The Attributer’s Blog – Time-Trusted

The Attributer and his Wife enjoy watching television for relaxation and they often watch ‘detective’ programmes. Recently one such programme focused on a plot that revolves around knowing what time it really is. It served as a reminder that this aspect of security is as important today as ever it was, even though it’s an old and well-known theme. If you can fool someone about what the time is, then you can dupe him or her in so many different ways.

In this television story there was a young man who suspected that his father’s alleged suicide was in fact murder and that one of his family was to blame, but he could not determine which one was guilty. He had followed his father’s footsteps as a scientific inventor and so he announced that he had invented a time machine that would enable him to travel back in time to investigate what happened when his father died. The machine was literally a lot of ‘smoke and mirrors’ – blue electric sparks arcing between huge shiny steel balls, dry ice vapours blown around by noisy whirring electric fans, flashing lights, a control panel with banks of switches and dials, and so on. Very theatrical – you get the idea I’m sure.

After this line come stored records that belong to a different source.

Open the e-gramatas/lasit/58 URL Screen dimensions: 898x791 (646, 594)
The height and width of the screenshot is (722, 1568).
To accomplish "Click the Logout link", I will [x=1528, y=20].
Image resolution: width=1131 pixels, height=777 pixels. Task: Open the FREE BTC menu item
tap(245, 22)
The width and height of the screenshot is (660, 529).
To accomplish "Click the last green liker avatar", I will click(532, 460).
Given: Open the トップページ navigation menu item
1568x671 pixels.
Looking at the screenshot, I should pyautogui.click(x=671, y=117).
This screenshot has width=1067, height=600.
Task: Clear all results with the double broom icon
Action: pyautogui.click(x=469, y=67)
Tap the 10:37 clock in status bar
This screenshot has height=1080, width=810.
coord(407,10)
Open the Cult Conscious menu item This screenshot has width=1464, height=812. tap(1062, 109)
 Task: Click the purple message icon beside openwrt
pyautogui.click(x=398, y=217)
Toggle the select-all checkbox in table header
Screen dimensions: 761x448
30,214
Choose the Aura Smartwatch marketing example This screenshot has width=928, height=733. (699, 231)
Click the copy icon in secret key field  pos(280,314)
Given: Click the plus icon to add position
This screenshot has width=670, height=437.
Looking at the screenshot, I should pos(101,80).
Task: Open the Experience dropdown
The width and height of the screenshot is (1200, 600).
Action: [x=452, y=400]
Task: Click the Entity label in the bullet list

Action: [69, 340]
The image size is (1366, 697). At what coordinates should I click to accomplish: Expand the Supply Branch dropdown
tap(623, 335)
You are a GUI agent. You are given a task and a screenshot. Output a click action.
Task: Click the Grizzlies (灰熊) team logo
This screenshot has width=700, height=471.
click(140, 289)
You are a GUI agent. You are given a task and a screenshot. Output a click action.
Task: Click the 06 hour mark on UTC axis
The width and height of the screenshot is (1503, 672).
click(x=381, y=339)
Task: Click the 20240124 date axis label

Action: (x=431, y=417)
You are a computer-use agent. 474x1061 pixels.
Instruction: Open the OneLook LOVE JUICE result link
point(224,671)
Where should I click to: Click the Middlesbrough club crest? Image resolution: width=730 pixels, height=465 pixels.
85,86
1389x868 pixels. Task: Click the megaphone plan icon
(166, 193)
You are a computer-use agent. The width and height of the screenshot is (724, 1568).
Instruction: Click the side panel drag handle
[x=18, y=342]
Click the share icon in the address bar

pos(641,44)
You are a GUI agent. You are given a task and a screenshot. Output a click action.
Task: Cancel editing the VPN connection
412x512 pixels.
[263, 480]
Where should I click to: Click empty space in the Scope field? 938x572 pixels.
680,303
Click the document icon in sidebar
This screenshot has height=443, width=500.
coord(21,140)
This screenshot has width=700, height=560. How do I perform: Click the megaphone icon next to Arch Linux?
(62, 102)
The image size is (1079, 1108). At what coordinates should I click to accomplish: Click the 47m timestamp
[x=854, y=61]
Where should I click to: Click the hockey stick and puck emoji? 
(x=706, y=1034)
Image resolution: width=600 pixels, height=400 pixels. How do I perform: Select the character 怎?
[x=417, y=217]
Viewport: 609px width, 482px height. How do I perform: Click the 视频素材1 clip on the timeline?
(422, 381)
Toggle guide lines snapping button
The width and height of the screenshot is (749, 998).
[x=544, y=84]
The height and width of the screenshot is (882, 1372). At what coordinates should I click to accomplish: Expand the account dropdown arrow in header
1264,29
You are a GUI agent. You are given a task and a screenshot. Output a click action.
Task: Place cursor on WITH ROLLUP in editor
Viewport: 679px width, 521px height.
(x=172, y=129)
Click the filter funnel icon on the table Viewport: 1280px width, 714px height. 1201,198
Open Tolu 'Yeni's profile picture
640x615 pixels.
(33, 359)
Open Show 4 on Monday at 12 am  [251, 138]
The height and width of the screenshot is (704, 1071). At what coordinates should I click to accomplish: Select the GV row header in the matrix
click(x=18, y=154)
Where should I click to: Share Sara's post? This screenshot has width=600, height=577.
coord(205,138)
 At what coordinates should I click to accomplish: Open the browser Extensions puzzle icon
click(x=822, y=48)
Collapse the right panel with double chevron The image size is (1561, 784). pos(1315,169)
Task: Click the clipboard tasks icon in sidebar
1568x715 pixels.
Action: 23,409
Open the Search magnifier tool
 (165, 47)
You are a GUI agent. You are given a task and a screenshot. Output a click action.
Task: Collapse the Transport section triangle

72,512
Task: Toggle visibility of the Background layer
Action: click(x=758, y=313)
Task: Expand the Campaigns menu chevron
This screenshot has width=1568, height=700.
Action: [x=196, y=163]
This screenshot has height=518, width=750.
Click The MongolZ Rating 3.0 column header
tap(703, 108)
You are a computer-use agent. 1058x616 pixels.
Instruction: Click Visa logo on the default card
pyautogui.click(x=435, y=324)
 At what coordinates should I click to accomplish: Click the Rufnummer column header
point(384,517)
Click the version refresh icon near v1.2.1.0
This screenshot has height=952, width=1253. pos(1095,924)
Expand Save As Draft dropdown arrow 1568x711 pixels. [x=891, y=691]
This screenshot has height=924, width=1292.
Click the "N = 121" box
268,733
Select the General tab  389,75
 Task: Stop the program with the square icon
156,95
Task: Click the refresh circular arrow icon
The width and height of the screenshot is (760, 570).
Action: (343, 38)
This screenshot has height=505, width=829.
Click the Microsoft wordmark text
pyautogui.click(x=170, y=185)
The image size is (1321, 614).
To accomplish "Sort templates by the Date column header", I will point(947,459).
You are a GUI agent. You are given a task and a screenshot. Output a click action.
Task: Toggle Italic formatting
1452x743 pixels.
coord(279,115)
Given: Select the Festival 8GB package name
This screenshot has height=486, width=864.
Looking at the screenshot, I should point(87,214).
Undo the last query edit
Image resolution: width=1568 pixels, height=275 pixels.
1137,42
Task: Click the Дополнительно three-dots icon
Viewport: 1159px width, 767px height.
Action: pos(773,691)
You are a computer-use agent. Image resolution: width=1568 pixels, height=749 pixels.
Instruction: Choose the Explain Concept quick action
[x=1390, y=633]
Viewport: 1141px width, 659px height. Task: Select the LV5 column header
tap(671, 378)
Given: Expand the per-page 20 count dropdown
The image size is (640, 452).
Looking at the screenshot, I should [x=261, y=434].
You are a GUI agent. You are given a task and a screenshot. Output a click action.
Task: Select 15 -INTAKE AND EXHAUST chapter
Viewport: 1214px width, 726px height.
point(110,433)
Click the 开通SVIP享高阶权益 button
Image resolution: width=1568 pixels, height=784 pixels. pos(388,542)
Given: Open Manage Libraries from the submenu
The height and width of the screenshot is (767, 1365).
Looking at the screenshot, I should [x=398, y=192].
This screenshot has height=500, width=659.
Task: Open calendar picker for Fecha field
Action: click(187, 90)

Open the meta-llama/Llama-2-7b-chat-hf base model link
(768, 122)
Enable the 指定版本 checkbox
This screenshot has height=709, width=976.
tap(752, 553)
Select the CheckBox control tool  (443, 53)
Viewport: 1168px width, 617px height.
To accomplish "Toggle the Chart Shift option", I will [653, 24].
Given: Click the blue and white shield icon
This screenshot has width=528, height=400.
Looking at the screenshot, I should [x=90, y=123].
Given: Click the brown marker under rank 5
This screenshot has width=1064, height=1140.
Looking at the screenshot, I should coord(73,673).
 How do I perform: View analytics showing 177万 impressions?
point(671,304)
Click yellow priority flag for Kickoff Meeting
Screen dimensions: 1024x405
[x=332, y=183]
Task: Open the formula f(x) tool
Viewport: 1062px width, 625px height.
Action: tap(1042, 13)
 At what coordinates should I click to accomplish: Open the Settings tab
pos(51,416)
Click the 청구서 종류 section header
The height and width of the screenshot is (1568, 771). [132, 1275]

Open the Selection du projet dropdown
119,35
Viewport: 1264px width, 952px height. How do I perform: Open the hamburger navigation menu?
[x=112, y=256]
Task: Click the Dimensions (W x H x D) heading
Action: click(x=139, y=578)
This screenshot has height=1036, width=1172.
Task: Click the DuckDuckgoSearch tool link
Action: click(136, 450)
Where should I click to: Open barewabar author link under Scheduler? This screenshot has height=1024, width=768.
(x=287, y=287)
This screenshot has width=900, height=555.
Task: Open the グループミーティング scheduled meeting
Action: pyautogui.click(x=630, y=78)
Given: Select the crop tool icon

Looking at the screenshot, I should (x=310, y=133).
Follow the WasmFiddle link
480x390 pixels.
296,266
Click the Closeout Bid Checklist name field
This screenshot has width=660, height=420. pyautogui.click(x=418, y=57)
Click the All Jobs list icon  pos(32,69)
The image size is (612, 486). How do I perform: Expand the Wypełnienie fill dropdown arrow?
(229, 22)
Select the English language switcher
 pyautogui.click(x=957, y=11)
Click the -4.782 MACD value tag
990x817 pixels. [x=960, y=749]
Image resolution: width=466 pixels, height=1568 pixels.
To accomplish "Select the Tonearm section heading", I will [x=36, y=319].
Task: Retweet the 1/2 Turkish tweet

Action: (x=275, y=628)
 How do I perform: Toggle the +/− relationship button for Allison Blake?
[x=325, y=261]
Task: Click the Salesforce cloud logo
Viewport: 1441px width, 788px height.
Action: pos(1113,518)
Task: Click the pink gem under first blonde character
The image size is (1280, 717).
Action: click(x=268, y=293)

The family dismissed him as a lunatic, firstly because of his belief that his father had been murdered when there was ‘evidence’ of suicide, and secondly because of his ridiculous claim to having built a time machine. So, he needed to demonstrate that his machine worked. His demonstration was to travel into the future, not into the past, but if someone could be persuaded that he had succeeded, then maybe it would flush out the culprit, who would then believe that traveling back to the murder scene would be possible.

The house had many clocks in it, and he arranged that the demo would begin at just before twelve noon. When the time came he entered the drawing room to call the family and the amateur detective together in his laboratory. He switched on the time machine, quite frightening them all with the noise and smoke. He emerged from the cloud of smoke with a sealed envelop saying that he had travelled forward in time and had written down the names of the three winning horses in the twelve o’clock race – first, second and third places. He then switched on the radio to listen to the race in real time, and when the winners were announced, he asked the detective to open the envelope. Sure enough, the three winning horses were written on the paper.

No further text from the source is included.